A private equity group (Gores Group) is paying a 24% premium for Pep Boys , which comes up to a near-billion dollar price tag. You might ask: why?
Because the Gores Group is brilliant. They see that the aftermarket parts distribution market is evolving to the point where the chains will be the only significant players left. When Gores looks at Pep Boys they see Rocky before the big fight with Apollo Creed (played by AutoZone). Our post-recessionary aftermarket is one where cheap parts sell. To win in this market you need three things: (1) lots of distribution (Pep Boys has it), (2) DIY products and services (Pep Boys has them), and (3) huge volumes of product to buy (Pep Boys has this, too.)

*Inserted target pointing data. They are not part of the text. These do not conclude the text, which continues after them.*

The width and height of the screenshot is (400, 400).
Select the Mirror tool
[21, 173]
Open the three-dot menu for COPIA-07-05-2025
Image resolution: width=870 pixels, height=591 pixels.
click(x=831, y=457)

OK, you need a bunch of other things that can be brought in the door:
- Capable purchasing organization to buy right, on a global basis (my guess is that Gores sees this as an opportunity)
- Brilliant store planographing, stocking, and merchandising – AutoZone is the best here and can be emulated
- Very capable Internet distribution strategy with mobile applications – B2B2C handles both DIY and DIFM segments
- Brilliant supply chain management – again, this can be brought in
- Brilliant digital marketing and social media strategy
Bottom line: So, what’s going to happen? Rocky will do fair battle with Apollo – Pep Boys is about to get healthy again. Based on recent focus groups with IRFs, jobbers, and WDs, my money is on Gores Group.